Controversial stimuli can be used in experiments measuring behavior or brain activity. In either case, we must first define a controversiality objective that reflects the power afforded by different stimulus sets to adjudicate among our set of DNN models. Ideally, the objective should quantify the expected reduction in our uncertainty about which model is correct (i.e. the entropy reduction of the posterior). In practice, however, heuristic approximations to this objective may be preferable. If the models are differentiable, then gradient descent can be used to efficiently generate controversial stimuli; otherwise gradient-free optimization methods must be used.
We demonstrate the method in the context of a wide range of visual recognition models, including feedforward and recurrent, discriminative and generative, conventionally and adversarially trained models (Golan, Raju & Kriegeskorte, 2020). A stimulus was defined as controversial between two models if it was classified with high confidence as belonging to one category by one of the models and as belonging to a different category by the other model. Our results suggest that models with generative components best account for human visual recognition in the context of handwritten digits (MNIST) and small natural images (CIFAR-10). We will also share new results from applications of controversial stimuli in different domains and discuss the relationship of the method of controversial stimuli to adversarial examples, metamers, and maximally exciting stimuli, other types of synthetic stimuli that can reveal failure modes of models.

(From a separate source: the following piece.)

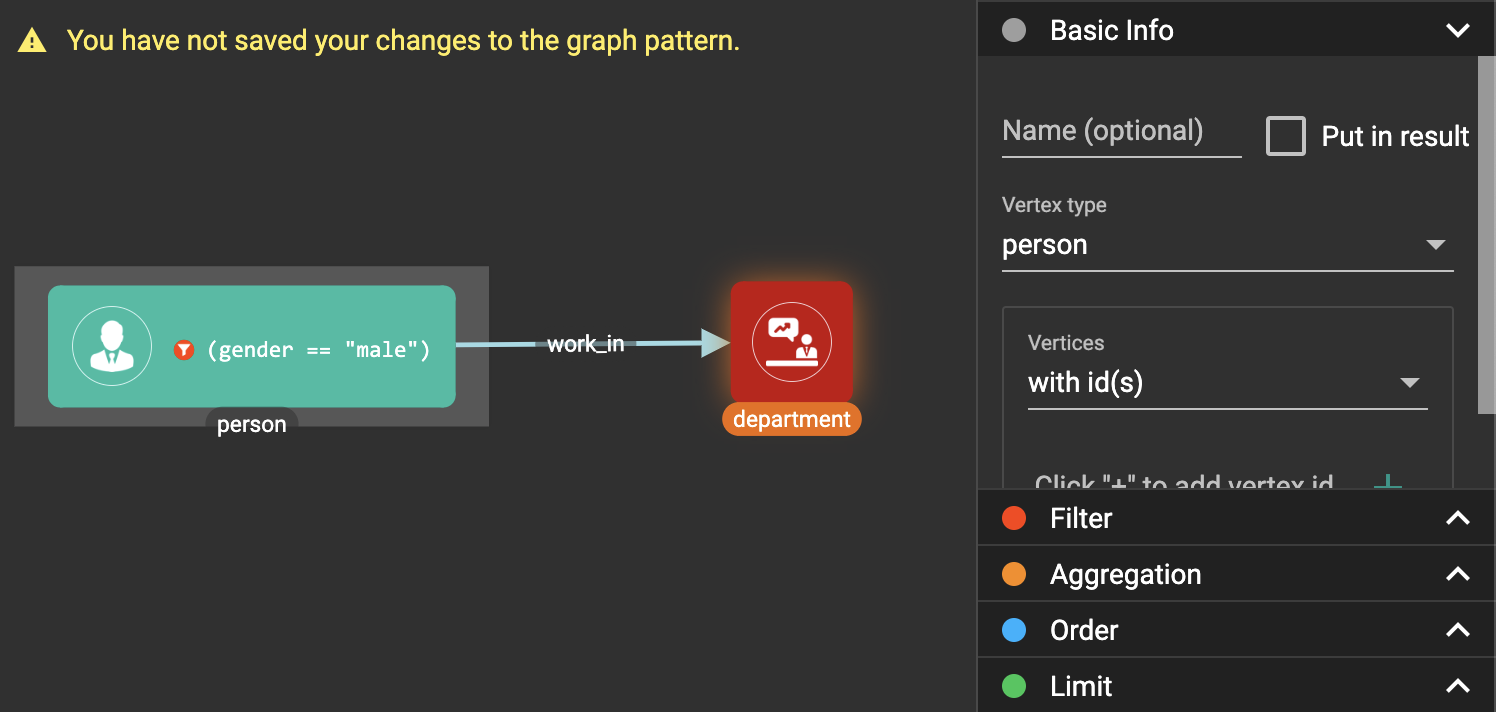Open the Aggregation section label
Viewport: 1496px width, 712px height.
pyautogui.click(x=1125, y=574)
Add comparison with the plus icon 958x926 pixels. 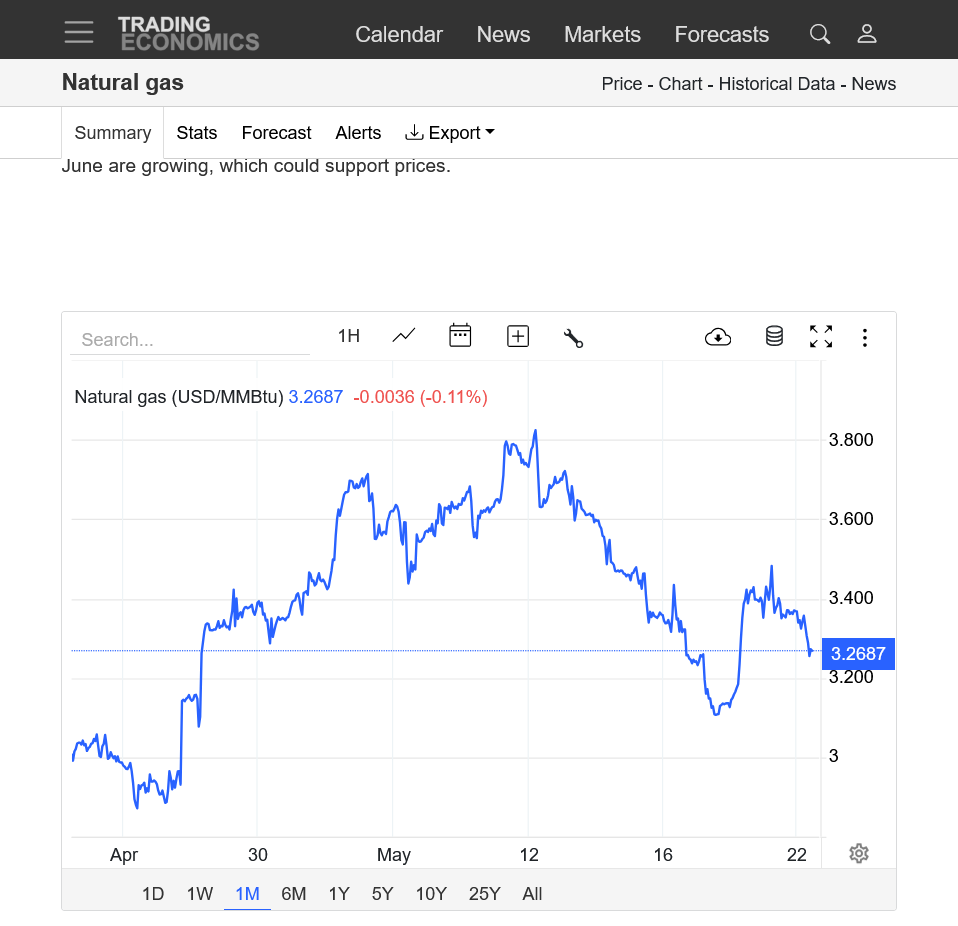518,337
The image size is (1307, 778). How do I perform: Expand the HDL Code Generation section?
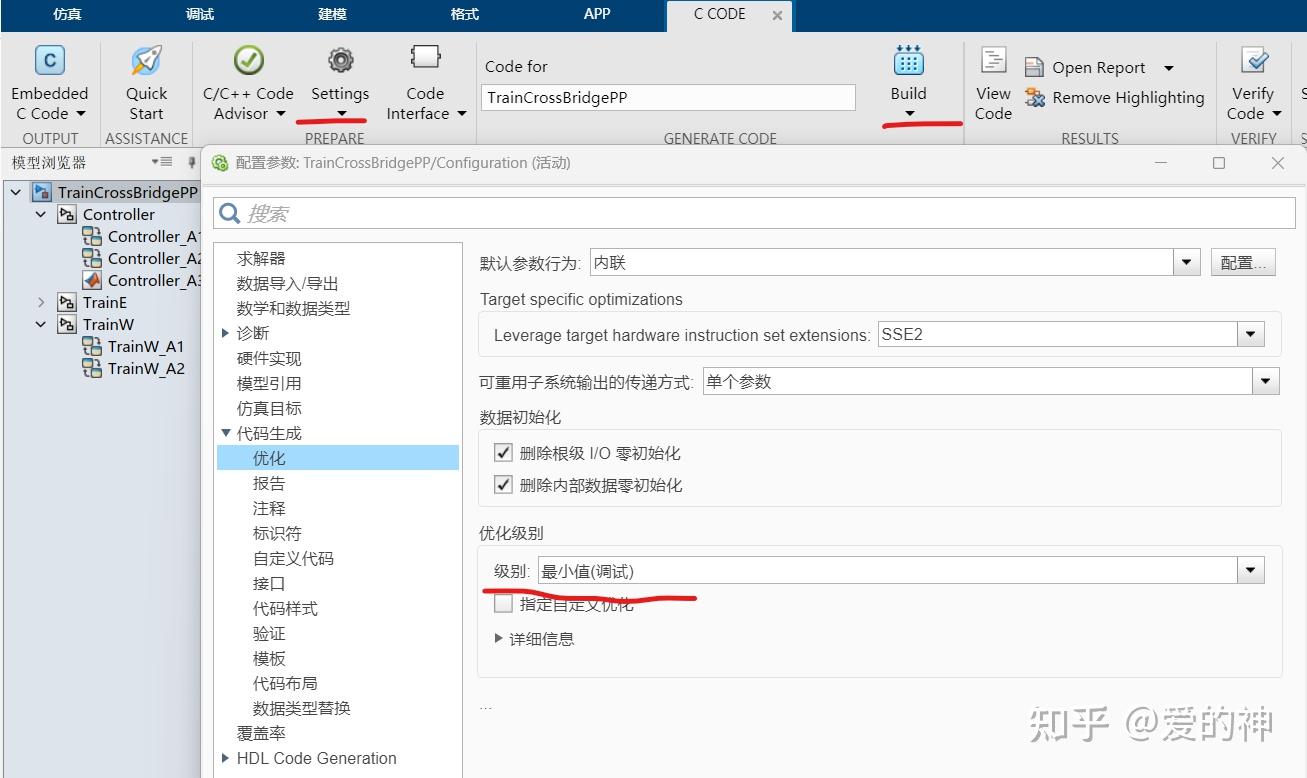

Controversial stimuli greatly improve our power to adjudicate among models. In addition, they provide out-of-distribution probes that reveal the inductive biases implicit to the architecture, objective function, and learning rule that defines each model. The method can drive theoretical insight because it enables us to distinguish computational hypotheses implemented in models that are sufficiently high-parametric to capture the knowledge needed for intelligent behavior.